In general, whether one of the dimensional constants $\hbar$, $c$, or $G$ is or is not zero basically corresponds to whether or not we have a universe that is or is not (a binary choice) involving quantum mechanics, special relativity, or general relativity (gravitation), respectively.


(*) In fact, the actual length is 387.72 Smoots, so they actually didn't do so good estimating their uncertainty! Nonetheless, the real uncertainty - under 10% - is rather impressive, and I can't imagine what it must have felt like to be rolled over head over heels a little more than 364 times. I can imagine vomit, however, as a plausible sight at least somewhere during the process, and that one's stomach would, afterward, probably hurt like death - the Chinese way of saying "hurts really f***ing bad". (Also, the author of this post is interestingly almost exactly one smoot tall - within 1 cm!)

(**) Concepts similar to our modern spacetime, while only possible to test observationally recently, were thought of before by at least some Indigenous peoples of the Andes region (who still exist, by the way), in particular, in Peru and Bolivia.

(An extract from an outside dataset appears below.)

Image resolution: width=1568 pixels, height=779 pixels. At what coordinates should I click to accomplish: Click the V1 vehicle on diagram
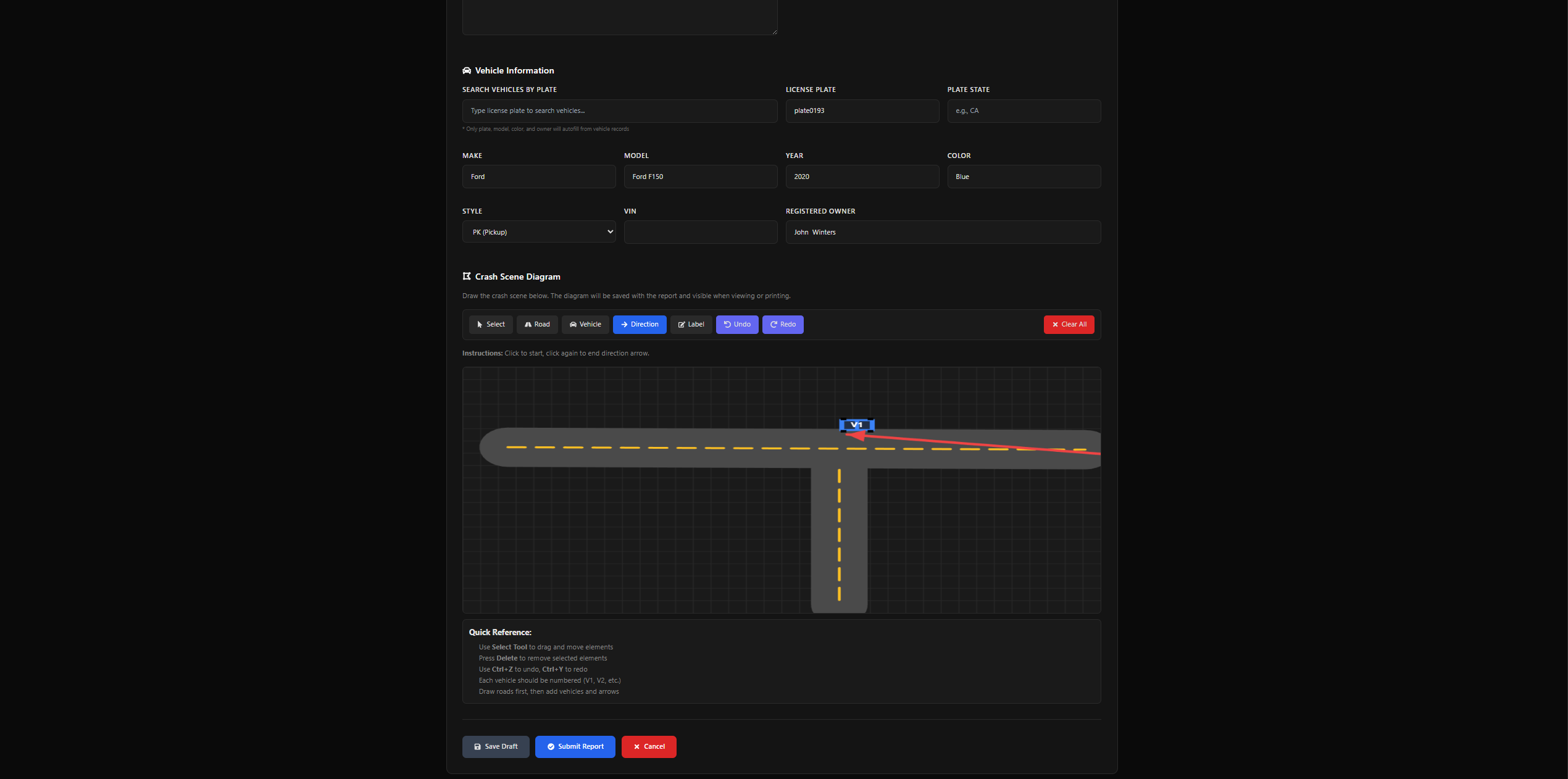856,425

These peoples also have some other interesting ways by which, at least in their traditional understandings of language, they relate to time.


I will assume throughout this answer that we fix the value of $c$ independently of $\varepsilon_0$ or $\mu_0$. The vacuum permittivity and permeability are related to one another by $\varepsilon_0\mu_0 = 1/c^2$, so they're not independent constants — as we should expect given that electricity and magnetism are both manifestations of the same fundamental force.

The permittivity is related to the dimensionless fine structure constant $\alpha$ by $\alpha = \frac{1}{4\pi\varepsilon_0} \frac{e^2}{\hbar c}$. The fine structure constant determines the strength of the coupling of charges to the electromagnetic field. Since it's dimensionless, it doesn't depend on a choice of units and in this sense is more fundamental than $\varepsilon_0$.

If we take $\alpha \rightarrow 0$ ($\varepsilon_0 \rightarrow \infty$), charges aren't affected by EM fields at all, and there's no electromagnetic interaction between charges. There would be no atoms, so no macroscopic matter as we know it. If we take $\alpha \rightarrow \infty$ ($\varepsilon_0 \rightarrow 0$), then the EM coupling between charges is infinitely strong. I don't really have good intuition for what happens in this case.

We can see a little physics of both of these limits from Coulomb's law, \begin{equation} F = \frac{1}{4\pi\varepsilon_0} \frac{q q'}{r^2}, \end{equation} where the former limit gives $F\rightarrow 0$ and the latter $F \rightarrow \infty$ for finite charges and distances.


If they were zero, you recover Newtonian mechanics (the speed of light would become infinite). If they were infinite, there is no recognizable universe, and you would have frozen light (zero speed) and thus neither mass nor reference frames could exist.